Stop me if you’ve heard this before, but Paul Goldschmidt just had himself another big week. In Arizona’s six games last week, Goldschmidt had seven hits, including three homers, six RBI, more walks (nine) than strikeouts (eight), and a stolen base. He hit .304/.448/.696 for the week, which actually lowered his batting average and OBP for the season. Still, there’s no shame in a .317/.459/.592. slash line with 10 homers, 32 RBI and nine steals through 171 plate appearances. In fact, Goldschmidt is performing at a level that we’ve never seen from a player like him.
It has been 11 years since the majors had a player hit 40 home runs and steal 40 bases in the same season. In 2006, Alfonso Soriano hit 46 homers and swiped 41 bases in his only season with the Nationals. He also had 41 doubles that year, making him the only player in MLB history with 40 or more homers, steals and doubles in the same season. Matt Kemp came up one homer shy of joining the 40/40 club in 2011, and he’s the only player to approach it since Soriano earned his membership. At the very least, Goldschmidt should be able to put his name alongside Kemp’s, but the 40/40 watch will be on in the desert all season.

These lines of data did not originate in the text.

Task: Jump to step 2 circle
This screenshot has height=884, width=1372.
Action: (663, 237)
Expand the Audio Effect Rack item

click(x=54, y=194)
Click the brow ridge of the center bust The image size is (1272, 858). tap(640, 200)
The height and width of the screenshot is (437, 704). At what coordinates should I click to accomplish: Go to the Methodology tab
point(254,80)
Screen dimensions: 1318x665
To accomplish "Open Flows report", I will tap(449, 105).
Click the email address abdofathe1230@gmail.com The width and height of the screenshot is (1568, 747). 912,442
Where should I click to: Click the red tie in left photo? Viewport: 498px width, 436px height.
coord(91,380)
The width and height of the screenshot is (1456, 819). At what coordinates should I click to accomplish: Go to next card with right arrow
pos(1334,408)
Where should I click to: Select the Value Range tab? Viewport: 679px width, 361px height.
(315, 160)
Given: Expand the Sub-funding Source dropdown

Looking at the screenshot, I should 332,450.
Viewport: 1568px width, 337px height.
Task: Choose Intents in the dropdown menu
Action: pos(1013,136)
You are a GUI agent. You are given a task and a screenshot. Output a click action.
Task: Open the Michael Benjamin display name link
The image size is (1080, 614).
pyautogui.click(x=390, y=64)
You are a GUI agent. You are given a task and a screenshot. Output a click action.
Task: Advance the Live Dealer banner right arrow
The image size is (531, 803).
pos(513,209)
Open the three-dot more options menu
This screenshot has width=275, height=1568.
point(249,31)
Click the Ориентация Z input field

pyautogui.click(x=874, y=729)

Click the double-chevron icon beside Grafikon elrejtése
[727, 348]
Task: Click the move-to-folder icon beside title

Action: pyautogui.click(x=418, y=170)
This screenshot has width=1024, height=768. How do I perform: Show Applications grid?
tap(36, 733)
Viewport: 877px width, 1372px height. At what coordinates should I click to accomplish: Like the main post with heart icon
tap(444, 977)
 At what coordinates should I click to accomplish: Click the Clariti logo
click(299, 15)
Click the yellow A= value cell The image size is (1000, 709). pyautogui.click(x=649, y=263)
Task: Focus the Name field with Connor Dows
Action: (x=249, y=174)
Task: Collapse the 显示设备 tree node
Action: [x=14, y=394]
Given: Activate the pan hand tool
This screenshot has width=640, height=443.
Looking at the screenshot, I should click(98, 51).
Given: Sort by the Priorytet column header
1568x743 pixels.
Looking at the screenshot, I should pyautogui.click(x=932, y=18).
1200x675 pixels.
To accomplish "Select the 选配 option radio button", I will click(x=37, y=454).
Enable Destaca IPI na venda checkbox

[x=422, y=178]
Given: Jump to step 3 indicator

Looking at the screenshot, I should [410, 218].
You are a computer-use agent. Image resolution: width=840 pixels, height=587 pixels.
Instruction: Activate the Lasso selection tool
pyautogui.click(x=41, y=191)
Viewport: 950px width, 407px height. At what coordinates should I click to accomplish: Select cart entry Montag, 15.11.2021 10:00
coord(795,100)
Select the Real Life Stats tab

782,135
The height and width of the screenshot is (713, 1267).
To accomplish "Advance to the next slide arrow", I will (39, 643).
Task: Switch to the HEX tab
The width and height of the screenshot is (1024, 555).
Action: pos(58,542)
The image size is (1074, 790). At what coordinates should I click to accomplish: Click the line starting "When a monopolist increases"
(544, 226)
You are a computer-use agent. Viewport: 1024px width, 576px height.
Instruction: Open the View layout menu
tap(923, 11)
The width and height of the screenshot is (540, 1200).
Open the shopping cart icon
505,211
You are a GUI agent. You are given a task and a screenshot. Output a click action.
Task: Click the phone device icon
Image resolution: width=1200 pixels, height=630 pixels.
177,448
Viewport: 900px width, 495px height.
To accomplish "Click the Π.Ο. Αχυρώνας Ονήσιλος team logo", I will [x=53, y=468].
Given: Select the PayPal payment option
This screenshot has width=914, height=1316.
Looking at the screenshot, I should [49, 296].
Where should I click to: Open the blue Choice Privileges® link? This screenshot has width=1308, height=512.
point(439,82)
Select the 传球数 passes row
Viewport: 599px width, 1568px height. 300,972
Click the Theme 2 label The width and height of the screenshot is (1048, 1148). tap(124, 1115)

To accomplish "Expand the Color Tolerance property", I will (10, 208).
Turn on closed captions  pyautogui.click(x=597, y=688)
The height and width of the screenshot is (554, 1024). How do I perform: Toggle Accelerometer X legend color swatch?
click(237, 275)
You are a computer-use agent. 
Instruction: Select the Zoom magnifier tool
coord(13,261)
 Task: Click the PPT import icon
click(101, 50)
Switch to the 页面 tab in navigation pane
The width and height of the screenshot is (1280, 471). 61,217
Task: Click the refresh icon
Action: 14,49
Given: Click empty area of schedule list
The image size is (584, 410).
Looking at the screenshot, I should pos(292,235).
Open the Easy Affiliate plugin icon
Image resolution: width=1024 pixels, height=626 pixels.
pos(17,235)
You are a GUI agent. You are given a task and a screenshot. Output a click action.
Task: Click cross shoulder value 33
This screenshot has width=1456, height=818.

All told, four players are in the 40/40 club. Jose Canseco inaugurated the club in 1988, when he hit 42 homers and stole 40 bases. Eight years later, Barry Bonds matched those exact numbers, and somehow finished fifth in NL MVP voting. Two years after that, Alex Rodriguez belted 42 homers and stole 46 bases in his third full year in the majors. That was good enough for ninth in the AL MVP race. It took eight more years for Soriano to become the fourth and most recent member of the 40/40 club. Canseco was the only one of the four to win his league’s MVP. If Goldschmidt is the fifth, he’ll likely have better luck in the MVP voting than Bonds, Rodriguez and Soriano.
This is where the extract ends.